Nacon und Spiders haben für GreedFall 2: The Dying World das bislang größte Inhaltsupdate im Steam-Early-Access freigegeben. Neben einer komplett neuen Region erweitern ein frischer Begleiter, ein überarbeitetes Kampfsystem mit mehreren Modi und Schwierigkeitsstufen sowie zahlreiche Komfortfunktionen das noch laufende Rollenspielprojekt deutlich.
Spieler:innen können ab sofort die neue Stadt Peren und ihr Umland erkunden. Die ehemalige Hauptstadt der astrianischen Zivilisation wird inzwischen von der Händlerkongregation kontrolliert und ist schwer von der Malichor-Seuche gezeichnet, die den Kontinent Gacane heimsucht.

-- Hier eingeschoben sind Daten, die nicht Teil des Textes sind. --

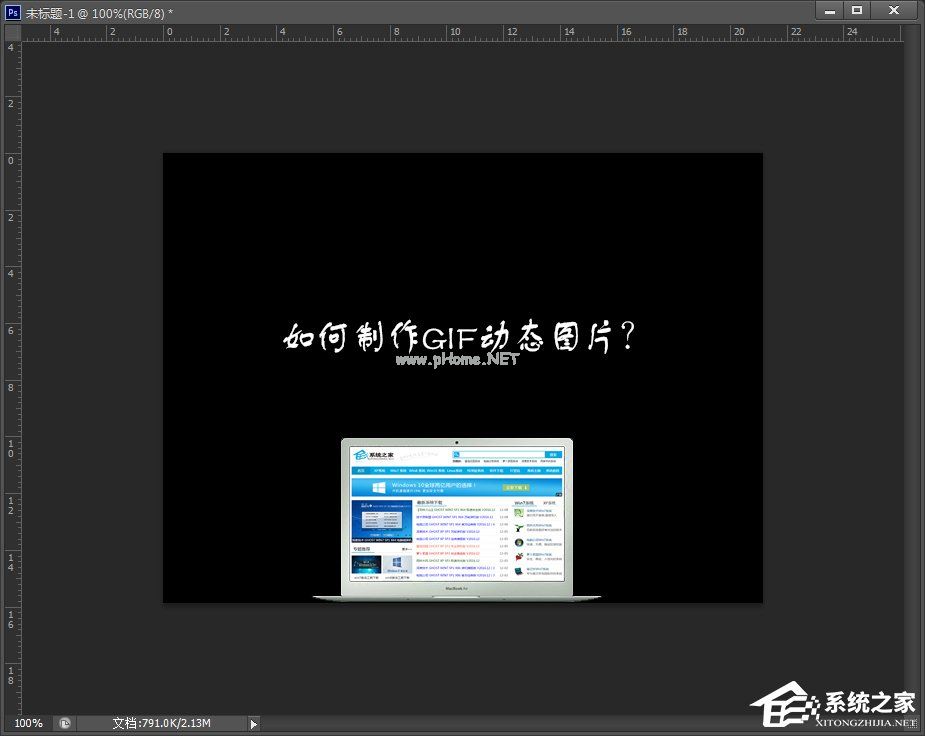Click the blue search button in the webpage header

pyautogui.click(x=553, y=453)
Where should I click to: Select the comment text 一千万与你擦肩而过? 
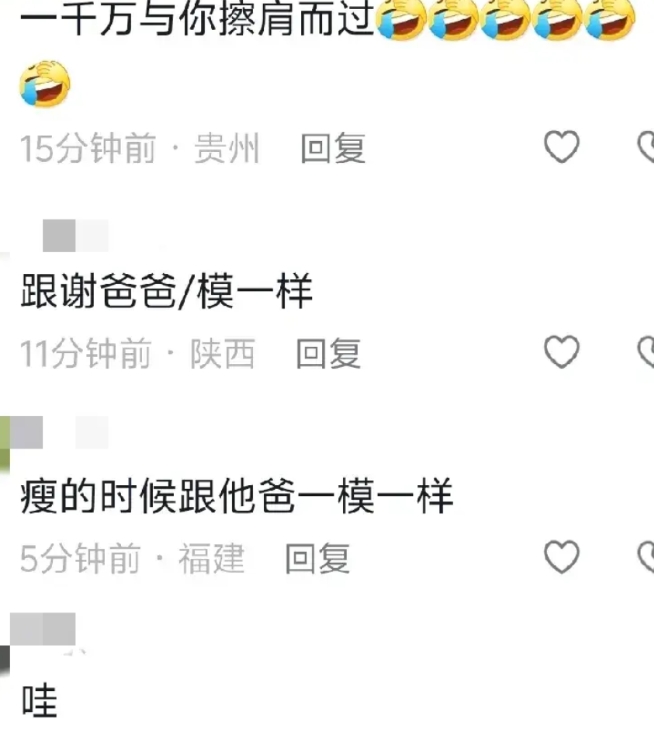pos(197,19)
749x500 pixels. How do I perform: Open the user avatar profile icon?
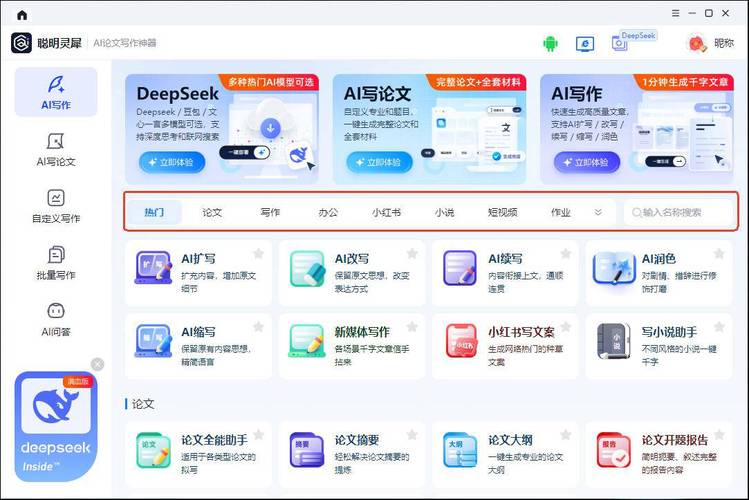pos(697,43)
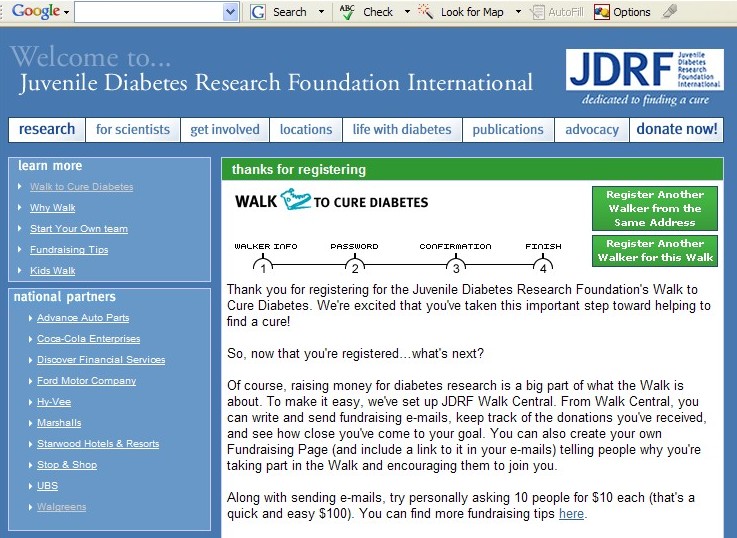Click the Google Search button icon

click(258, 12)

Zwischen Epidemie, Machtkämpfen und den Intrigen des Adels dient Peren als Schauplatz für weitere Quests und politische Verwicklungen und knüpft erzählerisch an die Konflikte der bekannten Fraktionen an.
Mit dem Update stößt außerdem ein alter Bekannter als Gruppenmitglied dazu: Till. Der ehemalige Hauptmann der Münzwache war ursprünglich für die Gefangennahme der Spielfigur verantwortlich und löste damit überhaupt erst deren Reise über den Alten Kontinent aus. Nun sucht er Erlösung und bietet seine Dienste an. Spielmechanisch ist Till klar als Frontkämpfer angelegt: In schwerer Rüstung und mit Zweihänder eignet er sich hervorragend als Tank, der gegnerische Aufmerksamkeit auf sich zieht und den Rest der Gruppe schützt. Er gilt als letzter regulärer Gefährte, der sich der Party anschließt.
Einen großen Schritt macht GreedFall 2 auch beim Kampfsystem. Künftig stehen drei Spielmodi zur Auswahl, die jederzeit gewechselt werden können. Der taktische Modus richtet sich an Strateg:innen, die das Schlachtfeld per freier Kamera im Detail kontrollieren und die Pausenfunktion intensiv nutzen wollen, um Aktionen der Gruppe genau zu planen. Im fokussierten Modus stehen die eigene Figur und direkte Action im Vordergrund, während die KI die Begleiter steuert und die taktische Pause stärker in den Hintergrund rückt. Der Hybridmodus liegt dazwischen und bietet eingeschränkte Kamerakontrolle und Pausen, ohne voll ins Taktik-Brett zu kippen. Ergänzend dazu sorgen drei Schwierigkeitsgrade dafür, dass sowohl Story-orientierte Spieler:innen als auch Fans anspruchsvoller Kämpfe ihr bevorzugtes Tempo finden – vom deutlich entschärften Story-Modus über einen ausgewogenen Abenteuermodus bis hin zu fordernden Gefechten.
Daneben bringt das Update eine Reihe zusätzlicher Inhalte und Verbesserungen. Neue Nebenquests und In-Game-Events sollen die Reise auf Gacane weiter verdichten. Das Crafting-System wird ausgebaut und um neue Fähigkeiten erweitert, damit Ausrüstung zielgerichteter optimiert und verwaltet werden kann. Die Charaktererstellung wurde deutlich verfeinert: Mehr Optionen für Gesichts- und Körpermerkmale erlauben es, einen sichtbarer eigenen Avatar zu gestalten. Auf vielfachen Community-Wunsch kommt außerdem ein Fotomodus hinzu, mit dem sich Landschaften, Kampfszenen und Story-Momente in Ruhe festhalten lassen. Technisch versprechen die Entwickler diverse Optimierungen, visuelle Anpassungen und Quality-of-Life-Verbesserungen, die Performance und Bedienung glätten sollen. Für alle, die nicht von vorne beginnen möchten, stehen darüber hinaus vorgefertigte Spielstände bereit, mit denen sich die neuen Inhalte direkt anspielen lassen.
GreedFall 2: The Dying World spielt drei Jahre vor dem ersten Teil und dreht die Perspektive um: Statt als Renaigse schlüpfen Spieler:innen in die Rolle eines Einheimischen von Teer Fradee, der gewaltsam verschleppt und auf den Alten Kontinent gebracht wurde. Zwischen Malichor-Seuche, Fraktionsintrigen und militärischen Konflikten gilt es, Freiheit zurückzugewinnen, Bündnisse zu knüpfen und mit Diplomatie, List oder Waffengewalt in eine Welt einzugreifen, die sowohl die Insel als auch den Kontinent an den Rand des Abgrunds führt – jetzt mit spürbar erweiterten Möglichkeiten im Early Access.